明日配信のライジングは、権力と結びついた米国の陰謀論者について書いた。
そういや昔、変な人から
「秘密結社イルミナティが人口削減のために戦争や疫病を起こしている。311の大地震はイルミナティが起こした海底核爆発が原因だ」
というメールがきたことあったっけ。
陰謀論の世界では、たいてい権力者は「敵」とされていたけど、最近は「陰謀と闘う我らがトランプ」とか「この状況を打破できるのは安倍ちゃんしかいない」みたいな、権力と結びついているものが主流になっているから危ないと思う。
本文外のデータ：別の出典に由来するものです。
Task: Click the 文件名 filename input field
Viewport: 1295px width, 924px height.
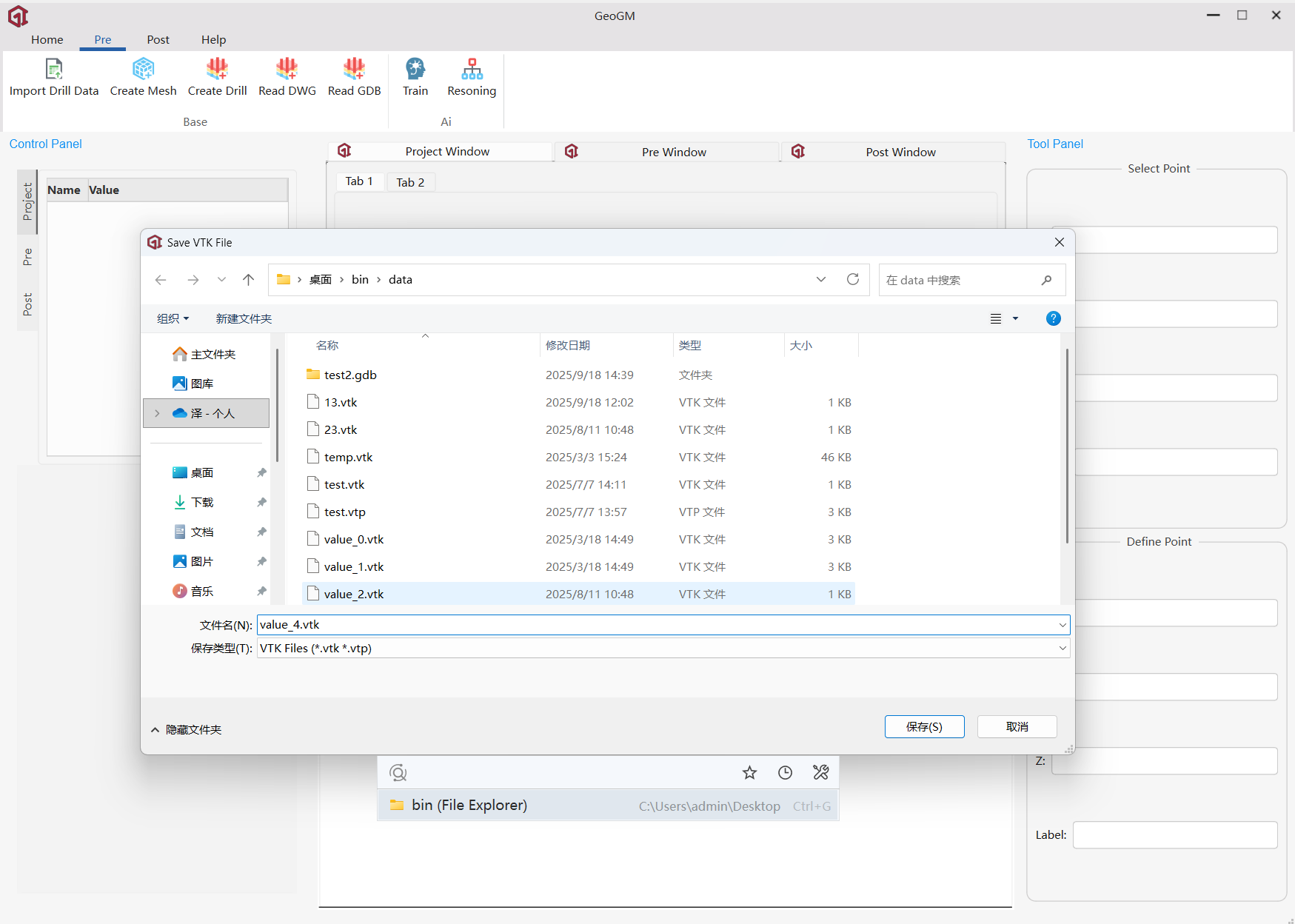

陰謀論=フェイクは、議論したくない人々には最大の武器になるのだ。

 

それから、夜になって新たな資料をもらって、幻冬舎plusのネトウヨ原稿に「原発再稼働しないから北海道はブラックアウトしたんだ」というデマについて書き加えたんだけど、北海道電力の管内にある発電所は、泊原発含めて出力調整能力を持っておらず、今回の苫東厚真発電所のように大きな発電所が地震によって脱落した場合は、ほかの発電所もつぎつぎと連鎖的に自動遮断され、送電網破綻による緊急停止は泊原発にも及んでいたそうだ。
つまり、泊原発が稼働していたとしても、ブラックアウトしていたということ。核燃料が原子炉のなかにある状態でブラックアウトするほうが、よっぽど危険じゃないか。